Directions for this task: For each entry in the listing, produce an exact copy.

##### The input

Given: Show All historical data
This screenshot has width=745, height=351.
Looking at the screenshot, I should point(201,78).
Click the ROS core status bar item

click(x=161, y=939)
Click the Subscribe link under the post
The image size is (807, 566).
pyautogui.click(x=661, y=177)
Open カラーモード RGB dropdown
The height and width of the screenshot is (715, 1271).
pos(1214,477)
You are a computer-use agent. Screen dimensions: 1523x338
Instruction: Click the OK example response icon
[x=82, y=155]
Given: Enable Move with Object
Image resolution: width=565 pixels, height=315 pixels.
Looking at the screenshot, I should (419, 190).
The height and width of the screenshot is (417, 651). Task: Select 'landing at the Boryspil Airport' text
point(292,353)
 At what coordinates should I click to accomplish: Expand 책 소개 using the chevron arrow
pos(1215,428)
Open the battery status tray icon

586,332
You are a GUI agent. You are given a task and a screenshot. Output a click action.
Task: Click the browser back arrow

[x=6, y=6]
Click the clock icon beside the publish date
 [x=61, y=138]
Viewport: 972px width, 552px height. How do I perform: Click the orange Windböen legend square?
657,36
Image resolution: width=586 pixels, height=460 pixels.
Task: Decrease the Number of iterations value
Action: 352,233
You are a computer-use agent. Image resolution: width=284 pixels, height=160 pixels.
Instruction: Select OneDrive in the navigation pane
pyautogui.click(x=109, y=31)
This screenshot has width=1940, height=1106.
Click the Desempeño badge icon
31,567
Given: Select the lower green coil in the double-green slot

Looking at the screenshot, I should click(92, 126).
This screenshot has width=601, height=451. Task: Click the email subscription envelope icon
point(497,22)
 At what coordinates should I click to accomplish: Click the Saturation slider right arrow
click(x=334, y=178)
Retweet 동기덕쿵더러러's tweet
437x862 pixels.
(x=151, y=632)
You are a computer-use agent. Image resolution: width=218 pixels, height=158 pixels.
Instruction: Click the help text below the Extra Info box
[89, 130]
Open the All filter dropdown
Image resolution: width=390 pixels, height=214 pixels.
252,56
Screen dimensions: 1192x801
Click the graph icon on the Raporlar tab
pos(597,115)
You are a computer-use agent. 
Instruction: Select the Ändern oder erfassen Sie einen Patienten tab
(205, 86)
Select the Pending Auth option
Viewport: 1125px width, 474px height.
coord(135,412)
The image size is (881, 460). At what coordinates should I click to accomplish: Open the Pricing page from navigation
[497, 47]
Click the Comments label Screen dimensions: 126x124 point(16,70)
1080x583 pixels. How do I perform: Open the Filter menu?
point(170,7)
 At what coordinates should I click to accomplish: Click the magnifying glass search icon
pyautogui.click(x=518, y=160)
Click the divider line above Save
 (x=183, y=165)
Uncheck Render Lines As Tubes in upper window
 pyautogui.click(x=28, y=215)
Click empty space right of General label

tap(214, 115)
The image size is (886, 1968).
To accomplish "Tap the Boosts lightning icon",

##########

Task solution:
Given: Show All historical data
This screenshot has width=745, height=351.
Looking at the screenshot, I should point(201,78).
Click the ROS core status bar item

click(x=161, y=939)
Click the Subscribe link under the post
The image size is (807, 566).
pyautogui.click(x=661, y=177)
Open カラーモード RGB dropdown
The height and width of the screenshot is (715, 1271).
pos(1214,477)
You are a computer-use agent. Screen dimensions: 1523x338
Instruction: Click the OK example response icon
[x=82, y=155]
Given: Enable Move with Object
Image resolution: width=565 pixels, height=315 pixels.
Looking at the screenshot, I should (419, 190).
The height and width of the screenshot is (417, 651). Task: Select 'landing at the Boryspil Airport' text
point(292,353)
 At what coordinates should I click to accomplish: Expand 책 소개 using the chevron arrow
pos(1215,428)
Open the battery status tray icon

586,332
You are a GUI agent. You are given a task and a screenshot. Output a click action.
Task: Click the browser back arrow

[x=6, y=6]
Click the clock icon beside the publish date
 [x=61, y=138]
Viewport: 972px width, 552px height. How do I perform: Click the orange Windböen legend square?
657,36
Image resolution: width=586 pixels, height=460 pixels.
Task: Decrease the Number of iterations value
Action: 352,233
You are a computer-use agent. Image resolution: width=284 pixels, height=160 pixels.
Instruction: Select OneDrive in the navigation pane
pyautogui.click(x=109, y=31)
This screenshot has width=1940, height=1106.
Click the Desempeño badge icon
31,567
Given: Select the lower green coil in the double-green slot

Looking at the screenshot, I should click(92, 126).
This screenshot has width=601, height=451. Task: Click the email subscription envelope icon
point(497,22)
 At what coordinates should I click to accomplish: Click the Saturation slider right arrow
click(x=334, y=178)
Retweet 동기덕쿵더러러's tweet
437x862 pixels.
(x=151, y=632)
You are a computer-use agent. Image resolution: width=218 pixels, height=158 pixels.
Instruction: Click the help text below the Extra Info box
[89, 130]
Open the All filter dropdown
Image resolution: width=390 pixels, height=214 pixels.
252,56
Screen dimensions: 1192x801
Click the graph icon on the Raporlar tab
pos(597,115)
You are a computer-use agent. 
Instruction: Select the Ändern oder erfassen Sie einen Patienten tab
(205, 86)
Select the Pending Auth option
Viewport: 1125px width, 474px height.
coord(135,412)
The image size is (881, 460). At what coordinates should I click to accomplish: Open the Pricing page from navigation
[497, 47]
Click the Comments label Screen dimensions: 126x124 point(16,70)
1080x583 pixels. How do I perform: Open the Filter menu?
point(170,7)
 At what coordinates should I click to accomplish: Click the magnifying glass search icon
pyautogui.click(x=518, y=160)
Click the divider line above Save
 (x=183, y=165)
Uncheck Render Lines As Tubes in upper window
 pyautogui.click(x=28, y=215)
Click empty space right of General label

tap(214, 115)
The image size is (886, 1968).
To accomplish "Tap the Boosts lightning icon",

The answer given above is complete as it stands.